_Brano proposto_
┄┄┄┄┄┄┄┄┄┄
Il danno biologico è costituito dalla lesione dell'integrità fisica conseguente ad un evento (infortunio lavorativo, incidente stradale, etc.). La lesione può determinare un'invalidità temporanea o generare postumi invalidanti, cioè una menomazione permanente della capacità fisica di un soggetto.
Quando la lesione è determinata da un infortunio sul lavoro, il lavoratore infortunato che presenta un'invalidità permamente ha, come a tutti noto, diritto di essere risarcito da parte dell'Inail, cioè dall'assicurazione obbligatoria.
Qualora tuttavia l'infortunio lavorativo si verifichi per colpa del datore di lavoro, il lavoratore ha diritto al risarcimento del danno biologico c.d. differenziale, il cui onere è posto a carico esclusivo dell'imprenditore, il quale dovrà quindi rispondere o personalmente o a mezzo di specifica copertura assicurativa privata, integrativa quindi di quella pubblica.
Ma cos'è il danno biologico differenziale e quando il datore di lavoro è da considerarsi responsabile dell'infortunio?
In mancanza di una normativa specifica, il calcolo del danno biologico in sede civile è lasciato alla valutazione del Giudice. L'evoluzione giurisprudenziale in argomento ha portato alla compilazione di tabelle di risarcimento del danno fisico stilate da osservatori di studio appositamente costituiti presso i principali Tribunali italiani. Tra queste, godono di particolare credito ed applicazione, per i criteri adottati, la semplicità di lettura e l'equità complessiva di valutazione del danno, le c.d. Tabelle milanesi di risarcimento, redatte dall'osservatorio del Tribunale di Milano ed aggiornate con cadenza biennale.
┄┄┄┄┄┄┄┄┄┄
[Voci del dataset memorizzate]

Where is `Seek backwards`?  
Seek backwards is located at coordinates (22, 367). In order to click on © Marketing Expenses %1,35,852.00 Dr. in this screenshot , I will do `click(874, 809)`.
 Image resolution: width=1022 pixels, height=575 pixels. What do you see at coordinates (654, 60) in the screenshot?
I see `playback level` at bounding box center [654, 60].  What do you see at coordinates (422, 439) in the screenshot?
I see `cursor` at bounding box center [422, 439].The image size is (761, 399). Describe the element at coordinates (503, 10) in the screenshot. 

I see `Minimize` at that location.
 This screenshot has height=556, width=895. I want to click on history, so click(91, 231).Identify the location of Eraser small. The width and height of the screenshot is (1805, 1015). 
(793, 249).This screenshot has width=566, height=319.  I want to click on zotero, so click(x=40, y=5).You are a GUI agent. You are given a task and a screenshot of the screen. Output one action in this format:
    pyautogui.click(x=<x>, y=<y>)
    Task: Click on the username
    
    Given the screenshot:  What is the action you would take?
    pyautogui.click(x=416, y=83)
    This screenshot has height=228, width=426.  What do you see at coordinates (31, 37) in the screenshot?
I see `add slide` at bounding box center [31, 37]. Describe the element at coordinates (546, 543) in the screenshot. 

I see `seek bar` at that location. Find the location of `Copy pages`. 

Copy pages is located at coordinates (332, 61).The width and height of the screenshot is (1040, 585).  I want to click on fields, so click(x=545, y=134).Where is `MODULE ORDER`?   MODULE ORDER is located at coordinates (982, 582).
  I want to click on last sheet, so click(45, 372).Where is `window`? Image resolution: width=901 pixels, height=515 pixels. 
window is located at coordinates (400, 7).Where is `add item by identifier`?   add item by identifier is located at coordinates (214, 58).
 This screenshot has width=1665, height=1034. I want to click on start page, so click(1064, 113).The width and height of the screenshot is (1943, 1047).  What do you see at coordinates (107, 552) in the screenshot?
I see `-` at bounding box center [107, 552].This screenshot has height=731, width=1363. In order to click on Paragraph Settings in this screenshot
┄┄┄┄┄┄┄┄┄┄
_Consegna_
Nel brano sul danno biologico, da chi sono redatte le Tabelle milanesi di risarcimento? Per rispondere ci si basa soltanto sul brano.

_Risultato_
Dall'osservatorio del Tribunale di Milano.